Mongkol Onnuan
April has arrived and just like that we are one quarter of the way through 2023. Three quarters remain and a lot more unknown about what the future holds for the stock market:
A lot of questions for investors, but very few answers. What we do know is that there are some high-quality stocks trading at great valuations and they are presenting a great buying opportunity.
Today we are going to look at four dividend stocks to consider buying in the month of April.
Bristol-Myers Squibb (BMY) is a pharmaceutical company that sells its products worldwide. They offer products for hematology, oncology, cardiovascular, immunology, and neuroscience. BMY currently has a market cap of $142 Billion. Over the past 12 months, shares of BMY are down roughly 7%.
In 2022, the company generated $46.2 billion in sales which was in line with prior year, but up 3% if we take out the currency effect.

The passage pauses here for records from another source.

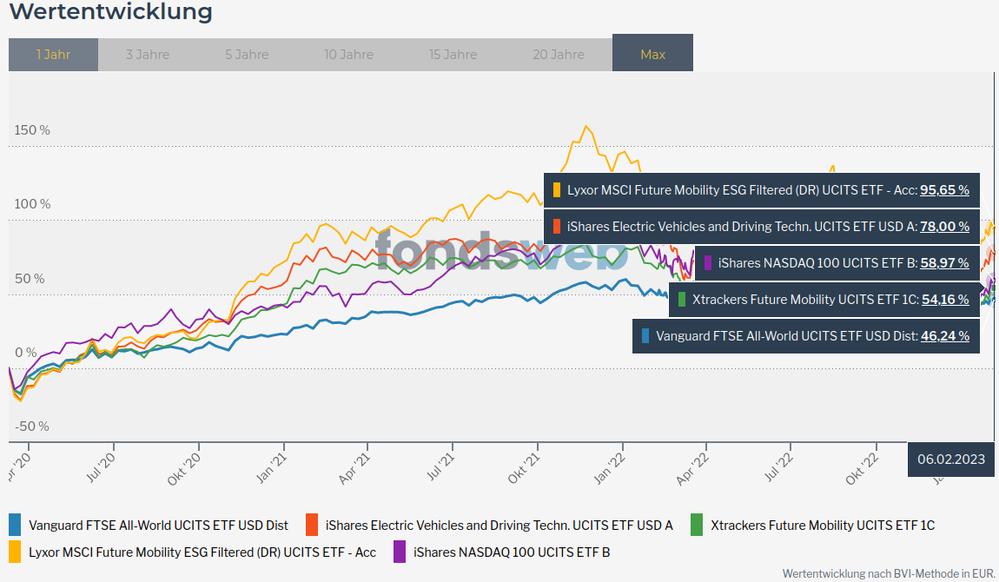Screen dimensions: 999x582
Task: Open the 20 Jahre time range
Action: coord(558,54)

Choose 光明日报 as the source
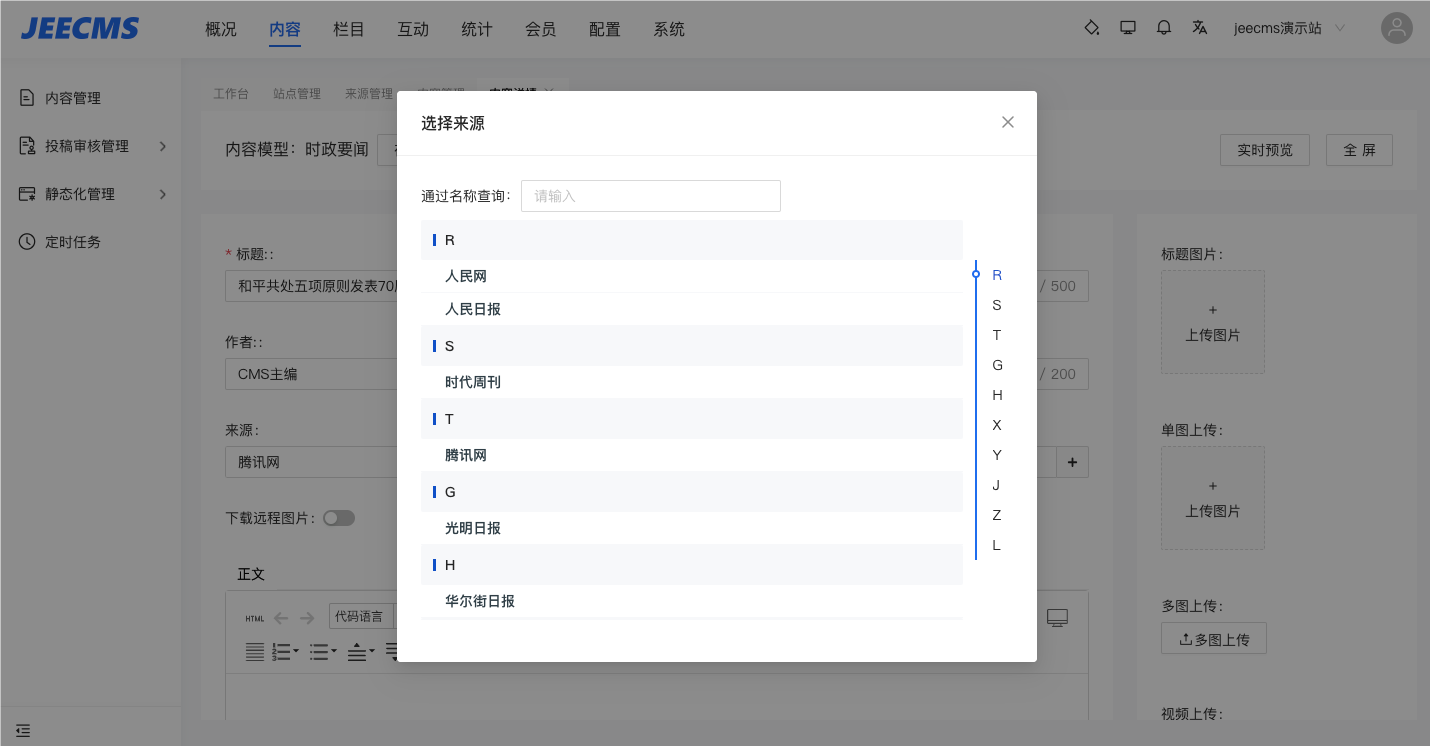pyautogui.click(x=473, y=528)
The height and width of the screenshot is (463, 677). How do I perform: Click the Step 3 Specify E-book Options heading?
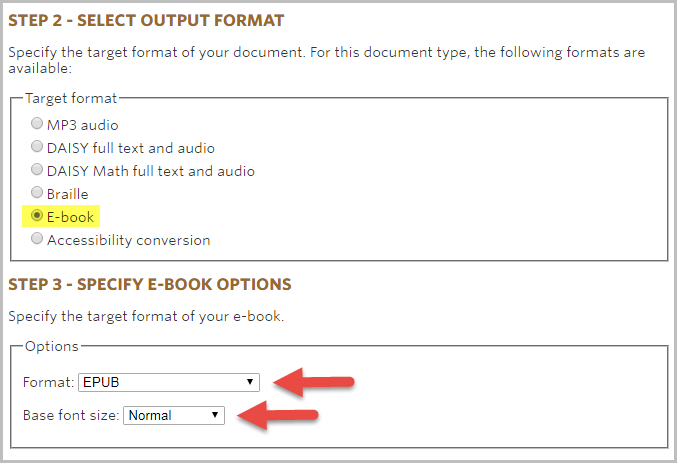click(x=150, y=284)
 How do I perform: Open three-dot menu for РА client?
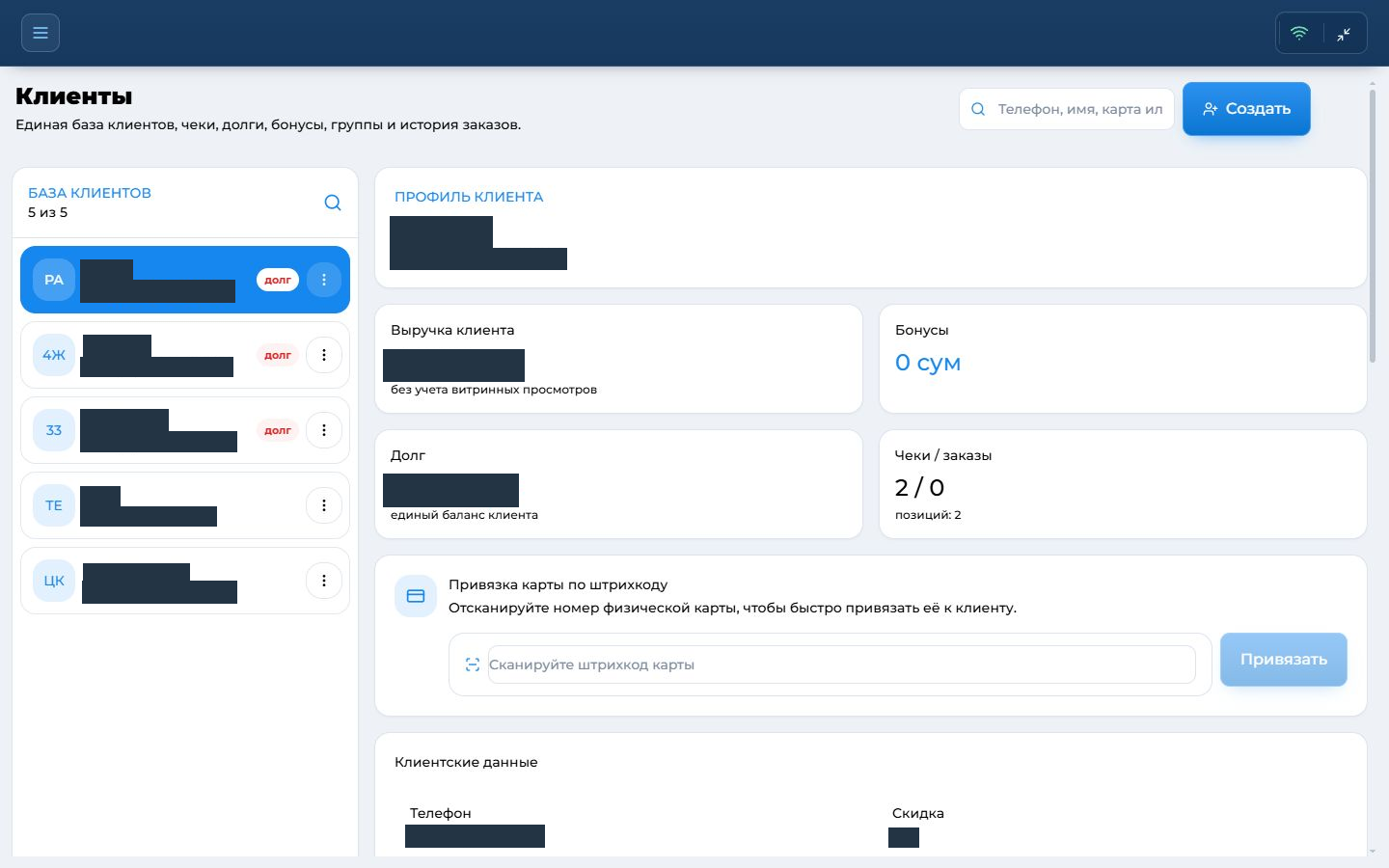pyautogui.click(x=324, y=280)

Adjusted EPS for the year was $7.70, which was an 8% increase year over year.
Bristol Myers is an exciting opportunity moving forward due in large part to their strong portfolio, but also their loaded pipeline which is expected to add $25 Billion or more to the top line by the year 2030.
BMY currently pays an annual dividend of $2.28 per share which equates to a dividend yield of 3.35%. Over the past five years, the company has increased the dividend by 7% per year. In addition, they have a low payout ratio of less than 30%, meaning there's plenty of room to grow the dividend moving forward. BMY has increased the dividend for six consecutive years.

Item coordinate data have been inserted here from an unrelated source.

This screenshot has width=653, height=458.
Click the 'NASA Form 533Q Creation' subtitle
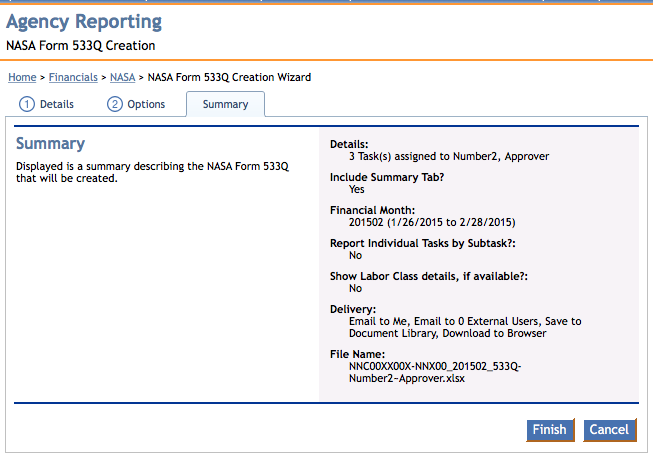tap(80, 46)
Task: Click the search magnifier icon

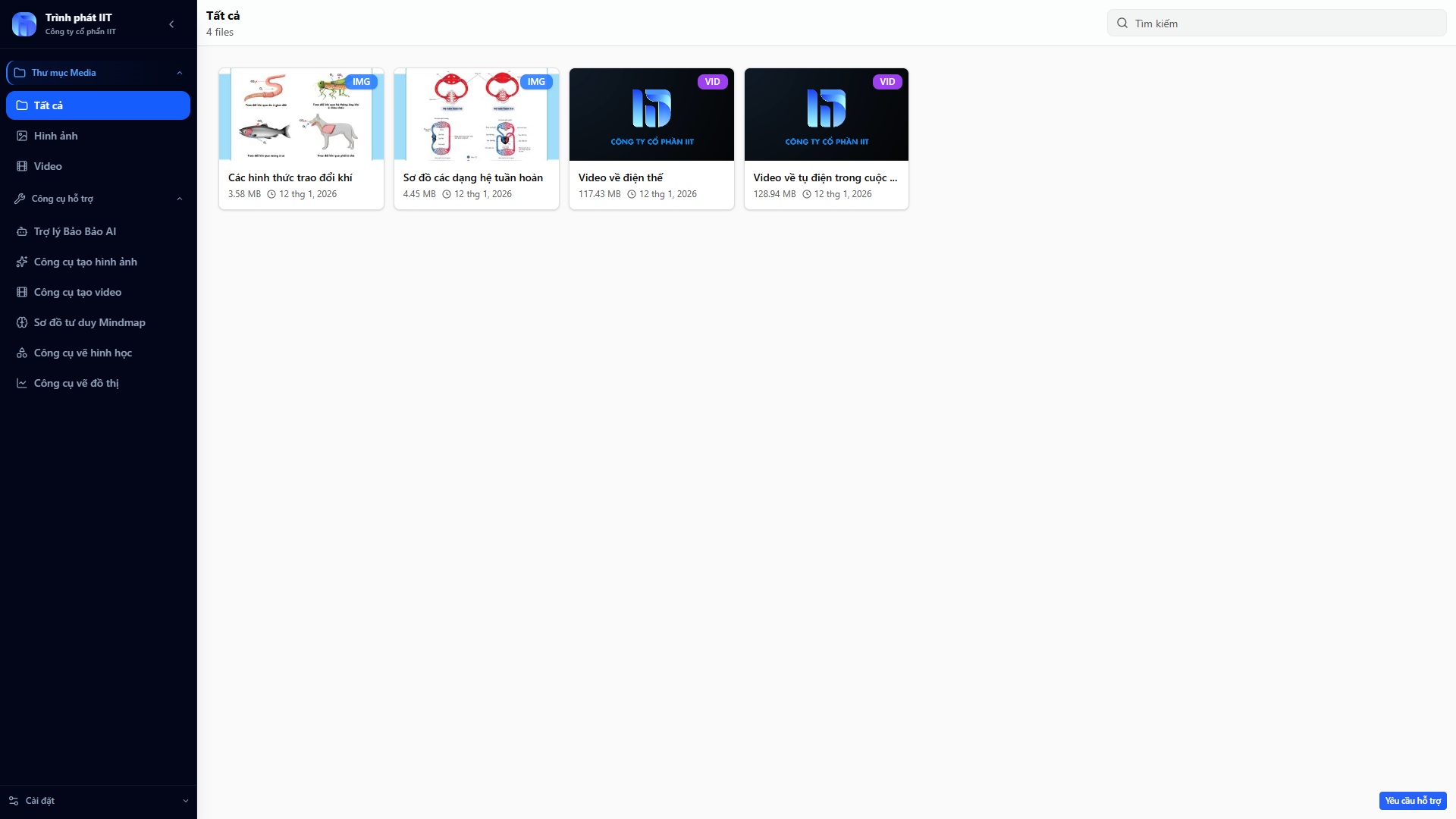Action: tap(1122, 24)
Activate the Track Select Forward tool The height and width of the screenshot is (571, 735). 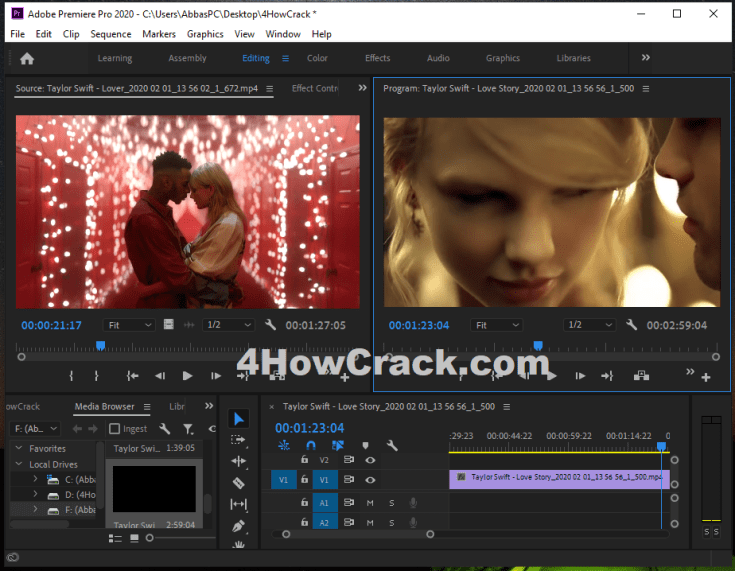pos(238,439)
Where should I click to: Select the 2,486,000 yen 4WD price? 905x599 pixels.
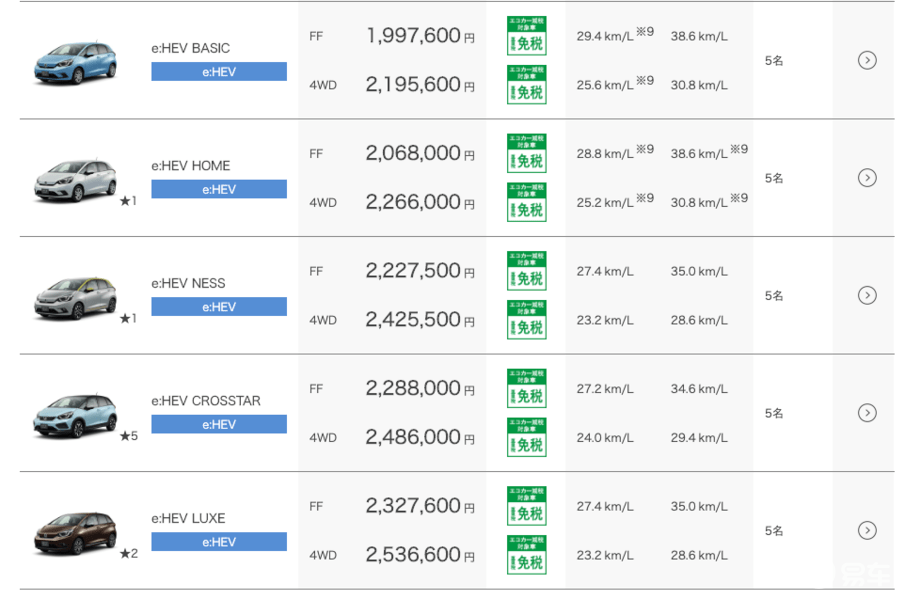click(413, 437)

Analysts are looking for 2023 EPS of $8.05 (5% growth yoy), which equates to a forward P/E of 8.5x, a single digit multiple which is very low for a company like BMY. Over the past five year, shares of BMY have traded at an average multiple of 10.7x and over the past decade its been closer to 17x, so some major value right now when looking at BMY.
In addition to all this, BMY has an A+ credit rating which speaks to the safety and quality of their balance sheet.

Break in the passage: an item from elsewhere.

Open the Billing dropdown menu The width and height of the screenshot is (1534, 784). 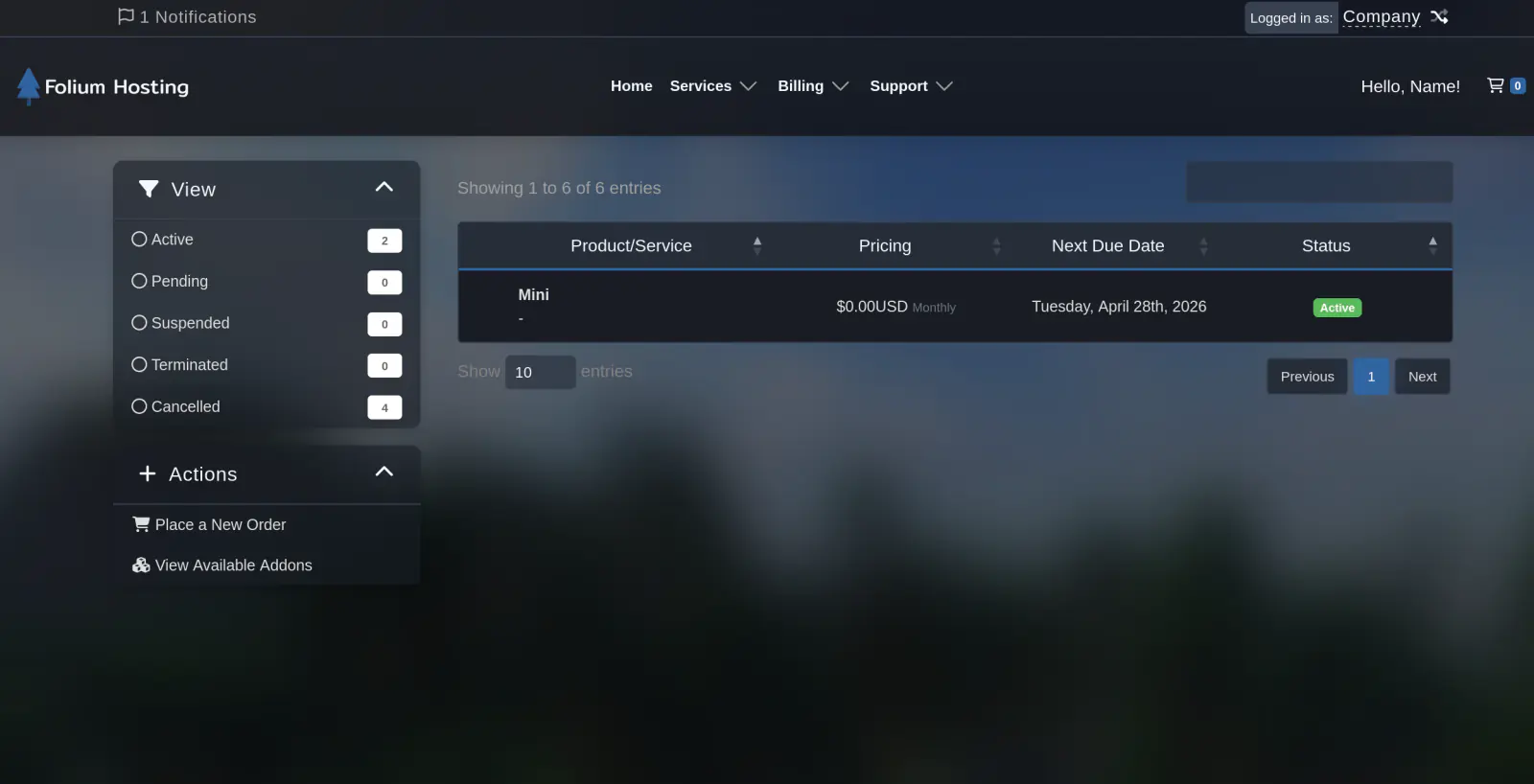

British American Tobacco (BTI) is another global company that sells tobacco and nicotine products to consumers worldwide. They are a global king when it comes to vape and cannabis products, and are the fastest growing when it comes to the big three tobacco companies, which are: BTI, Altria Group (MO), and Philip Morris International (PM).
BTI currently has a market cap of $79 Billion and over the past 12 months, shares are down 18%.
In 2022, the company generated $33.4 billion in sales which was down from prior year, but looking ahead, they are expected to return to growth in the coming years. EPS on the year was $4.48, which was in-line with the prior year.
BTI is interesting due in part that more consumers are moving away from traditional tobacco products and BTI is aligned quite well for consumers looking at vape and cannabis, creating solid long-term growth prospects for the company. PM has no real cannabis products, and Altria has some exposure with its investment in Canadian cannabis company Cronos Group (CRON).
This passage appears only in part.